* **WRITTEN TASK A**: Present the rows from the line with "You are a computer-use" through the end of the rows as a Markdown table with the columns Line and Content, numbering each line and skipping blank ones. Leave the pictures out.

This is a religious qualification for public servants desired by Puritans (ancient and modern) and banned by the Constitution -- yet now, in effect, established. The vote today may well turn on the perception of each candidate's religious faith.Whoever wins, I fear that one of our principal constitutional jewels has been permanently defaced, at least in spirit. And my secular party believes fervently in a spirit -- the human kind.
The "constitutional jewel" to which MacArthur is referring is Article VI of the Constitution, which states that "no religious Test shall ever be required as a Qualification to any Office or public Trust under the United States." On display, here, is the common error among liberals (particularly wealthy ones) to lose the distinction between popular consensus and government mandate. In this instance, MacArthur moves from the observation that the citizenry has "established" a rule that the law could not to the implied suggestion that government ought to thwart the popular consensus.
With this suggestion, he tramples another "constitutional jewel": the First Amendment. The religious test that his fevered atheism projects onto the campaign consists entirely of rhetoric of speech. Not official oaths, not signed proclamations, just plain ol' speech. To keep from being offended by religious politicians, MacArthur would have to subvert their right to express their faith and the importance that they attribute to it. Indeed, in painting the current administration as the incarnation of religion's establishment, MacArthur chips away at the very jewel that he holds so dear:
In his role as "saved" Christian (from alcohol, drugs, and financial and political failure) President Bush has never missed a chance to profess his fealty, not to the manmade Constitution but to Jesus Christ, "king of kings." His attorney general, responsible for defending the separation of church and state, composes and performs gospel songs and invites his subordinates to morning prayers in the Justice Department.
Should John Ashcroft have been disqualified for his position on the grounds that he is a gospel musician? Should a willingness to suppress religious belief be a requirement for public office? MacArthur notes the "humor and common sense" of Thomas Jefferson in that Founder's argument that it "does me no injury for my neighbor to say there are twenty gods or no God." Well, apparently it does the publisher of Harper's injury for his neighbors to say that there is just one God.
Against Mr. Jefferson, MacArthur juxtaposes what he sees as "extreme Presbyterianism":
In New York, the Rev. John M. Mason declared that another radical innovation -- the explicit omission of God from the new Constitution -- would have dire consequences: "We will have every reason to tremble, lest the Governor of the Universe, who will not be treated with indignity by a people more than by individuals, overturn from its foundations the fabric we have been rearing, and crush us to atoms in the wreck."
Let it be noted that MacArthur could just as easily have quoted Ben Frankin to similar effect. But Rev. Mason's extremity aside, he raises a question that MacArthur either has no interest in or assumes answers itself: was he correct? Does America need God among its foundations?

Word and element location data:
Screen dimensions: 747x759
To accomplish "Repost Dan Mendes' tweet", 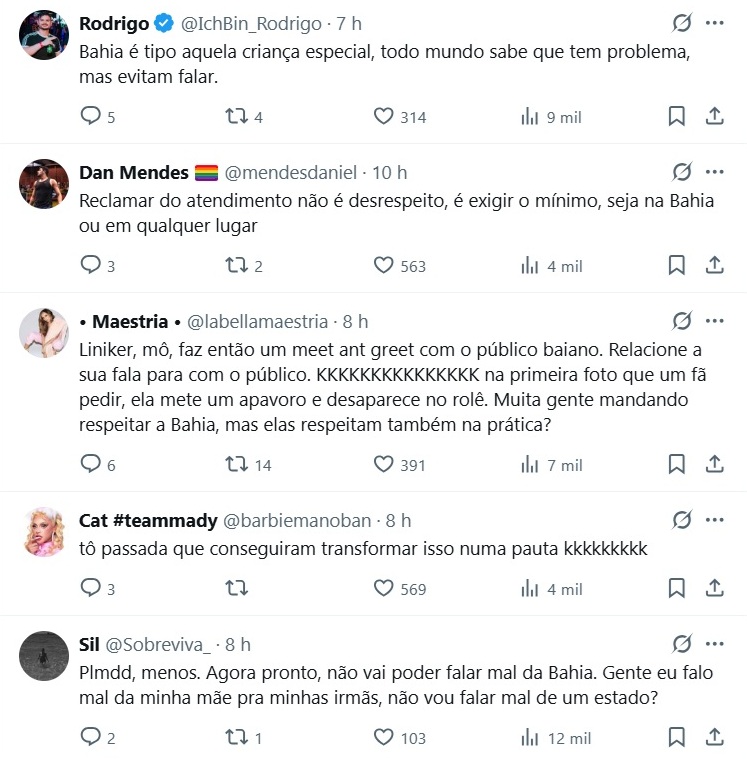I will (x=237, y=266).
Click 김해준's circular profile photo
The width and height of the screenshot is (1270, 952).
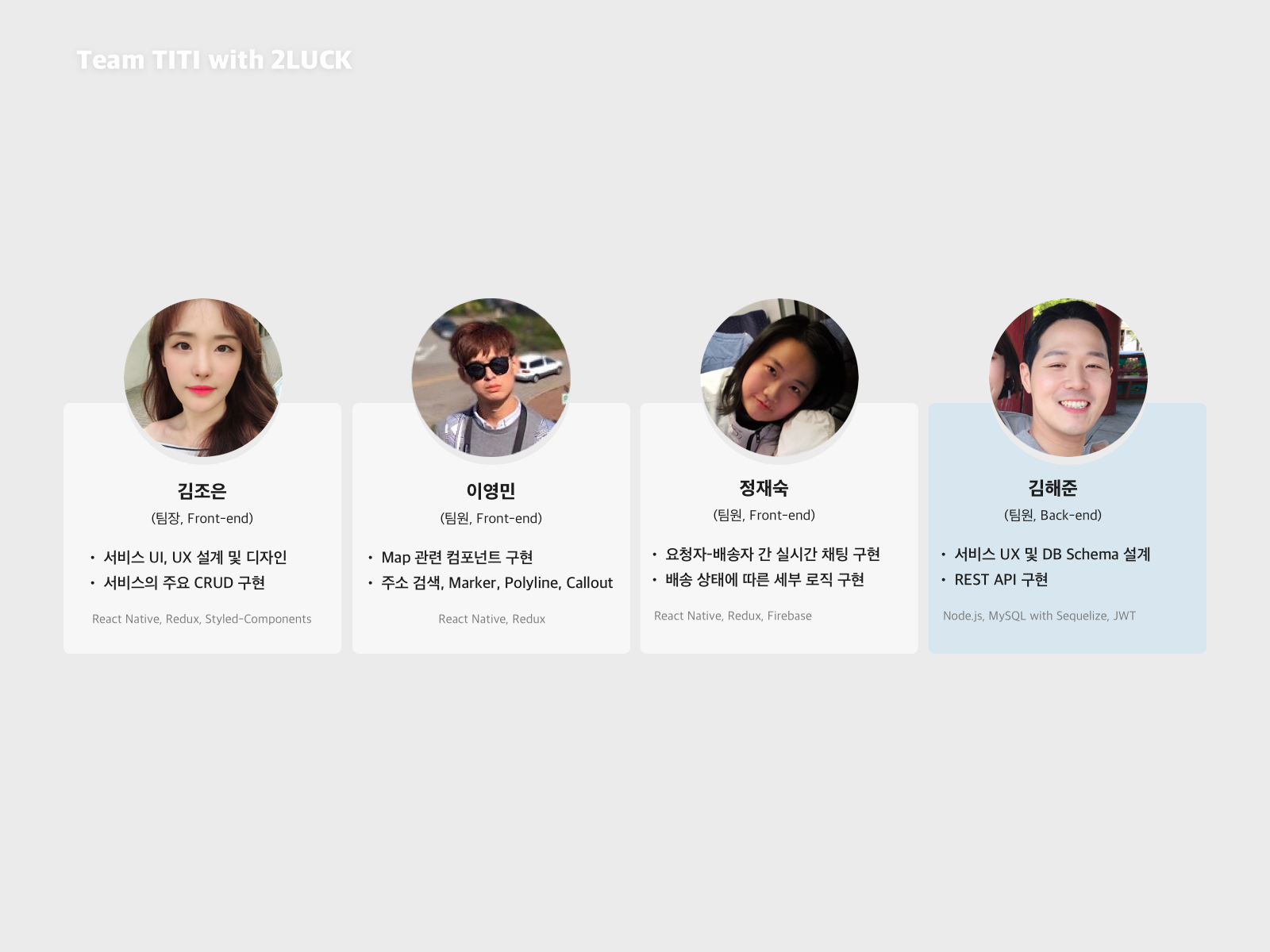[1068, 378]
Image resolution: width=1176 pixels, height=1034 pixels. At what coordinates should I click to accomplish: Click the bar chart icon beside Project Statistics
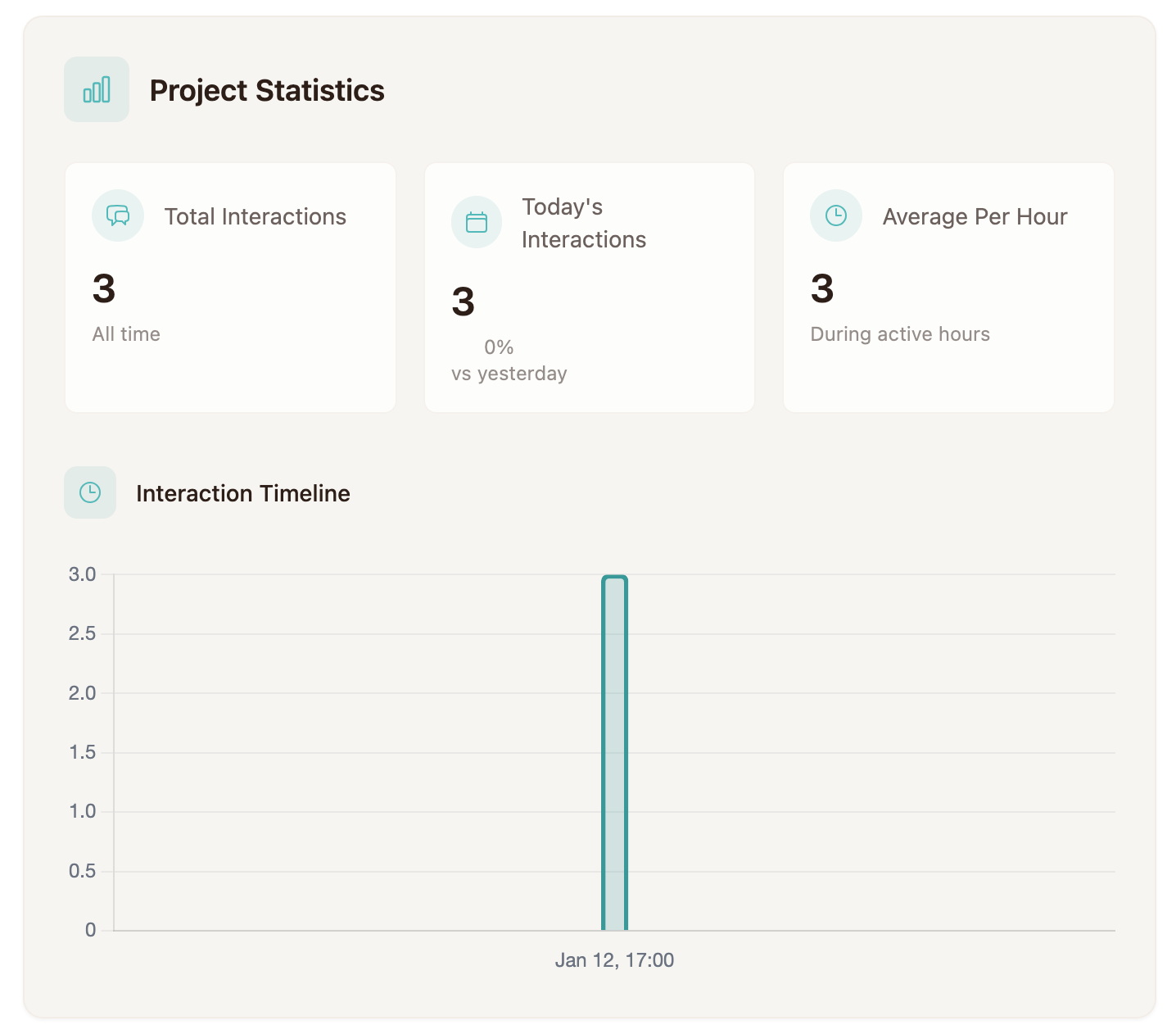(x=97, y=89)
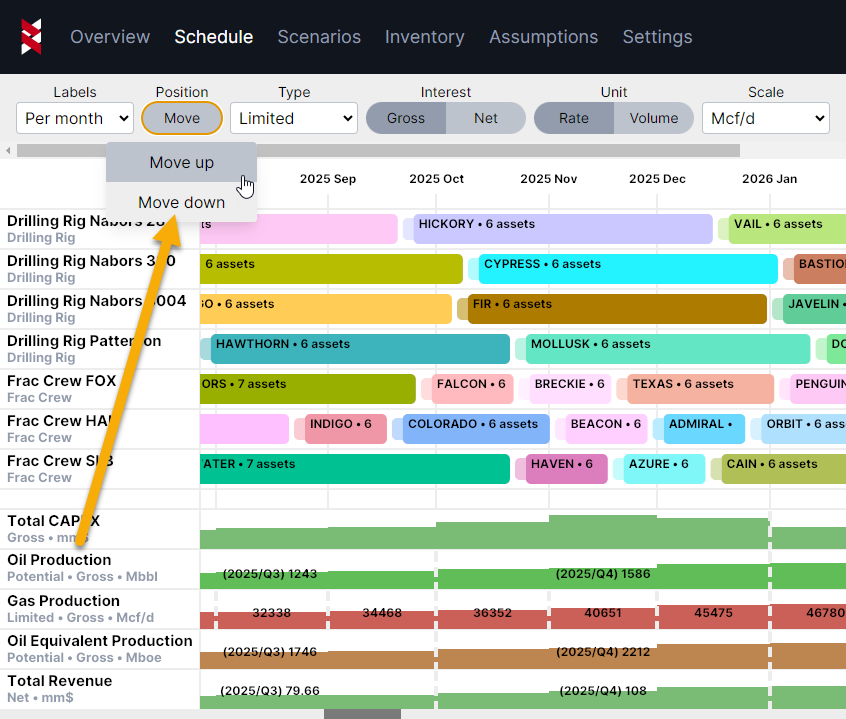Expand the Type Limited dropdown

294,118
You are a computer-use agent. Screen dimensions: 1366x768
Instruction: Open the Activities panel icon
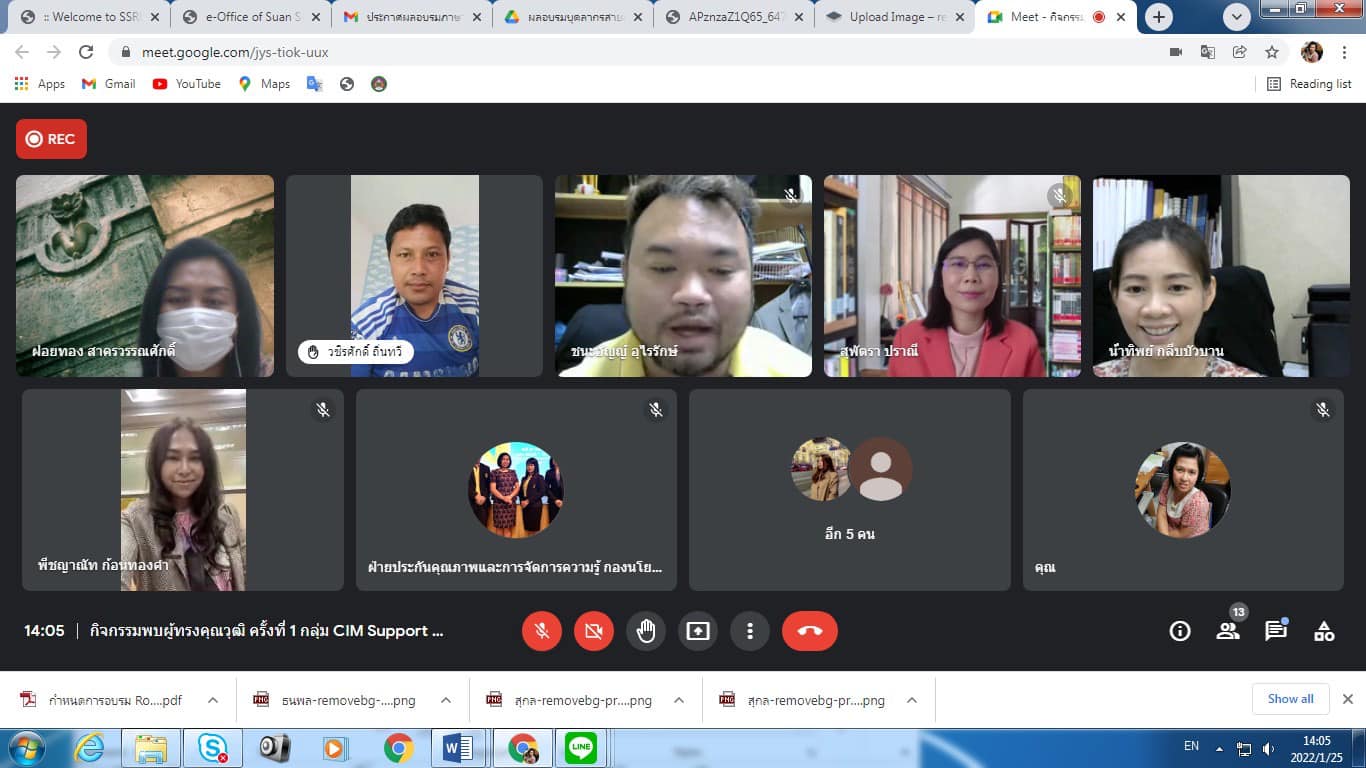click(x=1323, y=631)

* **WRITTEN TASK B**: From the essay on religion and the Constitution, pull out the passage from "Let it be noted" to "among its foundations?" word for word.

* **EXERCISE SOLUTION A**:
| Line | Content |
|---|---|
| 1 | You are a computer-use agent. Screen dimensions: 1366x768 |
| 2 | Instruction: Open the Activities panel icon |
| 3 | click(x=1323, y=631) |

* **EXERCISE SOLUTION B**:
Let it be noted that MacArthur could just as easily have quoted Ben Frankin to similar effect. But Rev. Mason's extremity aside, he raises a question that MacArthur either has no interest in or assumes answers itself: was he correct? Does America need God among its foundations?